:: TEXT SECTION

A Day in the Life

Kieran McGovern
The Beatles FAQ
Published in
5 min readApr 27, 2021

‘The Beatles finest single achievement’ Ian Macdonald

Paul and I were definitely working together, especially on “A Day in the Life”. The way we wrote a lot of the time was you’d write the good bit, the part that was easy, like “I read the news today” or whatever it was.

Whenever it got hard, instead of carrying on, you would just drop it until we next met each other. Then I would sing half, and he would be inspired to write the next bit and vice versa. John Lennon Remembers, Rolling Stone (1971)

A DAY IN THE LIFE was The Beatles most ambitious production to that point, taking thirty-four hours to record. Four years earlier, an entire album had been completed in under ten.

Partly a response to The Beach Boys Pet Sounds, it was the first new song recorded for Sergeant Pepper — Strawberry Fields and Penny Lane came from the same sessions but there was a protocol that previously released singles should not appear on albums.

So although A DAY IN THE LIFE would become the closing track it was not written with that in mind. It was essentially an experiment and an attempt to break free from the confines of the traditional three minute pop song.

Structure

In the released version, it opens over the closing strain of the reprised Sergeant Pepper. This disguises what is perhaps the most muted start of a Beatles track, with thirteen seconds of gentle acoustic guitar strums, joined by bass and piano, before the vocal comes in

Lennon and McCartney each provide separate sections, though both have confirmed there was collaboration throughout. The sections are distinct and contrasting — with McCartney’s ‘Woke up, got out of bed’ switching to double time, for example.

This was musically challenging, especially as the writers worked intuitively rather than through scores. To create the two bridges they simply left a twenty-four bar gaps, which they returned to fill.

Somehow George Martin and his team of sound engineers managed to shape the disparate elements into a seamless whole. To do so, they extended the known limits of four track recording technology. This was then state-of-the-art but was primitive by today’s standards.

::::

Translate this sentence from the article above about "A Day in the Life" into Spanish: "Somehow George Martin and his team of sound engineers managed to shape the disparate elements into a seamless whole."

:: DATA EXTRACT

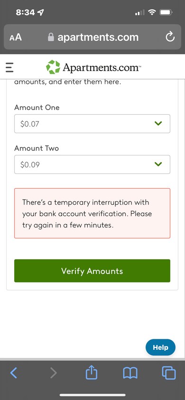
Task: Click the Amount Two $0.09 field
Action: coord(92,164)
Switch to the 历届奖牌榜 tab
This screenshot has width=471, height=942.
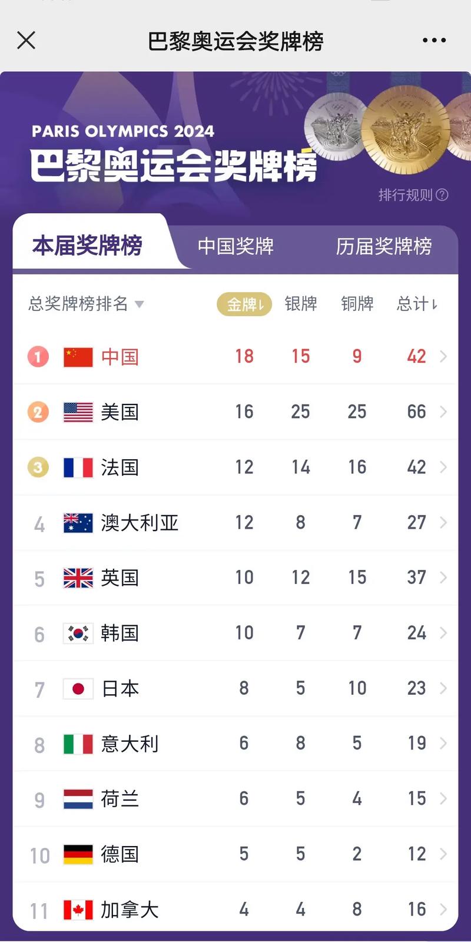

::::

ANSWER IN FULL
De algún modo, George Martin y su equipo de ingenieros de sonido lograron dar forma a los elementos dispares hasta convertirlos en un todo sin fisuras.